Por eso, lo que quiero sostener aquí es que lo que se opone al progreso es el regreso a la ley de la selva, esto es, a la ley del más fuerte, renunciando al uso de la razón para construir cooperativa y razonablemente el futuro. Se trata de aprender a cuidarnos unos a otros como seres humanos, a respetar nuestras diferencias e incluso a querernos. Como anunció Husserl con énfasis en las palabras finales de su famosa conferencia de Viena del 10 de mayo de 1935, “la crisis de la existencia europea solo tiene dos salidas: la decadencia de Europa, alienada de su propio sentido racional de la vida, [con la consiguiente] caída en el odio del espíritu y la barbarie, o el renacimiento de Europa desde el espíritu de la filosofía mediante un heroísmo de la razón que supere definitivamente el naturalismo”. (¡Quizás ahora en vez de “naturalismo” diríamos “el materialismo cientista dominante”!)

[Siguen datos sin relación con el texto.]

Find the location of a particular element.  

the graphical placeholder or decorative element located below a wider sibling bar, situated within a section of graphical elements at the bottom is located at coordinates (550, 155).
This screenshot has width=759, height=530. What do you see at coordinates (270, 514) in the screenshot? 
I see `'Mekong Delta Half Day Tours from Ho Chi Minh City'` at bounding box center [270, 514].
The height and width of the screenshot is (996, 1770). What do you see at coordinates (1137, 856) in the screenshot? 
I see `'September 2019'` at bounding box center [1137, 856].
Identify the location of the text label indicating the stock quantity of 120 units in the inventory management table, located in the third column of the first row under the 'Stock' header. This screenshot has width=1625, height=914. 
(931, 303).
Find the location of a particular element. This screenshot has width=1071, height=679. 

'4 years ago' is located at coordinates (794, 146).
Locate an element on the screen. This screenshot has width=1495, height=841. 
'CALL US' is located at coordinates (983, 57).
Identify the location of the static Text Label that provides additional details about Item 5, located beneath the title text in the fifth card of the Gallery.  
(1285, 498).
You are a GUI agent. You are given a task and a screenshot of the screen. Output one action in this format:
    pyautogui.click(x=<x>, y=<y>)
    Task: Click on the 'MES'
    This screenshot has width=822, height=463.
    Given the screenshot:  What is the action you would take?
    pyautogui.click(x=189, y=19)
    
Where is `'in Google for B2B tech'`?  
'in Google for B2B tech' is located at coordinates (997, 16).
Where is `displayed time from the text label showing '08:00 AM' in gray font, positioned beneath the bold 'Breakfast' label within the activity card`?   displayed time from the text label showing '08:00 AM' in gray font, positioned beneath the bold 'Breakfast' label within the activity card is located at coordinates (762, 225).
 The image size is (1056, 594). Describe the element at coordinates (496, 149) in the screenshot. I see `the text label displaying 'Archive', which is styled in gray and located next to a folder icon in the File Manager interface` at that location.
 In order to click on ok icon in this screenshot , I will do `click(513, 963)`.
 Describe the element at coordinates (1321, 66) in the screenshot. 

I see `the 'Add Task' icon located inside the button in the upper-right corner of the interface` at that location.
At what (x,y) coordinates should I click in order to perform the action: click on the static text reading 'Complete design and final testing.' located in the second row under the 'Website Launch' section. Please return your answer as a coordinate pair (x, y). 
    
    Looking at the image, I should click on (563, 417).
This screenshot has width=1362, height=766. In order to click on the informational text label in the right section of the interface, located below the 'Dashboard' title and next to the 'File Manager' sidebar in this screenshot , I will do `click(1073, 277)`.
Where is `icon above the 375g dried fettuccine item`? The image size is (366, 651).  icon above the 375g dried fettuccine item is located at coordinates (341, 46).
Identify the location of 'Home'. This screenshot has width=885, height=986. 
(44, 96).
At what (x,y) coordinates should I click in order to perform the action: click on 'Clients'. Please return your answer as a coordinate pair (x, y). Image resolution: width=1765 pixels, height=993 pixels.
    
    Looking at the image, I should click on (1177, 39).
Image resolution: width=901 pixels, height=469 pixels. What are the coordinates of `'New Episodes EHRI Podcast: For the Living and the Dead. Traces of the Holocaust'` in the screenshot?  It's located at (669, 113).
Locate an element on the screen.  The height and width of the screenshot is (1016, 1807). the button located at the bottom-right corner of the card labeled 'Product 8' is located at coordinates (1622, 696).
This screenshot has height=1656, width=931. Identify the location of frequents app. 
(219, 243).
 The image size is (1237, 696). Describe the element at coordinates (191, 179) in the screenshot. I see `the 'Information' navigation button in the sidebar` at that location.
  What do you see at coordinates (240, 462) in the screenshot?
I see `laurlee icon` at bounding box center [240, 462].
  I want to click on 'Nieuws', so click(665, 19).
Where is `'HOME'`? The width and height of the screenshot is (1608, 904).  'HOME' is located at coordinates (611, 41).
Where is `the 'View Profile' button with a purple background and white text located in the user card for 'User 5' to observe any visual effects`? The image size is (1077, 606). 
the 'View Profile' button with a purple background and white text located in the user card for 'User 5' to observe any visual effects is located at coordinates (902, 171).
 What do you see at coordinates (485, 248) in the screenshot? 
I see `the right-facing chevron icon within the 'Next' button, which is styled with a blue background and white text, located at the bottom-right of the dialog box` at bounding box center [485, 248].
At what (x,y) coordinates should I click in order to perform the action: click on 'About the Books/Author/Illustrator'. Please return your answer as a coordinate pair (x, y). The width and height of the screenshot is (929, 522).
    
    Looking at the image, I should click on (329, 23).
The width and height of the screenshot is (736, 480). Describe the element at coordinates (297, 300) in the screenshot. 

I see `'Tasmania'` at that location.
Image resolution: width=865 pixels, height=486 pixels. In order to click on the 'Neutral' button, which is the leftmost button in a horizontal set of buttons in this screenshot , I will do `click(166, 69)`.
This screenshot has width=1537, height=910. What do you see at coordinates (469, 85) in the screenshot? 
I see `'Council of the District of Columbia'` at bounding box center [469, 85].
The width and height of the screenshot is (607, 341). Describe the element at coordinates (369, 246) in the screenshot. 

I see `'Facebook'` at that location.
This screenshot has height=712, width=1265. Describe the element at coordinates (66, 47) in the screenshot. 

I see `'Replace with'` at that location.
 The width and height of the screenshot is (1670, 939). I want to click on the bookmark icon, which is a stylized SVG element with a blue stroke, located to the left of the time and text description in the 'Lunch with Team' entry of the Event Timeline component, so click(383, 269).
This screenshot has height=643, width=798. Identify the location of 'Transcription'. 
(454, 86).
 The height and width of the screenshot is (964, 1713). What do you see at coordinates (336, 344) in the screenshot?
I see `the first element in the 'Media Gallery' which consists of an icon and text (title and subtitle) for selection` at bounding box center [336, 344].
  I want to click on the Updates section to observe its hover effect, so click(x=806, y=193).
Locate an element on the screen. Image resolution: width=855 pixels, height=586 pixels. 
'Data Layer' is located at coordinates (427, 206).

Han pasado 85 años desde estas memorables palabras. Europa atravesó la penosa experiencia de una terrible nueva guerra mundial y el horror del Holocausto, pero a menudo parece que nos hayamos olvidado de ello. Son bastantes los elementos que llevan a pensar que la avanzada Europa −y con ella todo Occidente− sigue hoy en aquella peligrosa situación, caracterizada por una radical desconfianza en la razón que puede a medio plazo devolvernos a la barbarie o llevarnos a Elysium.
Como me escribe la valiente filósofa ecuatoriana Corina Dávalos: “Lo realmente progresista es la confianza en la persona y sus capacidades desde la libertad”.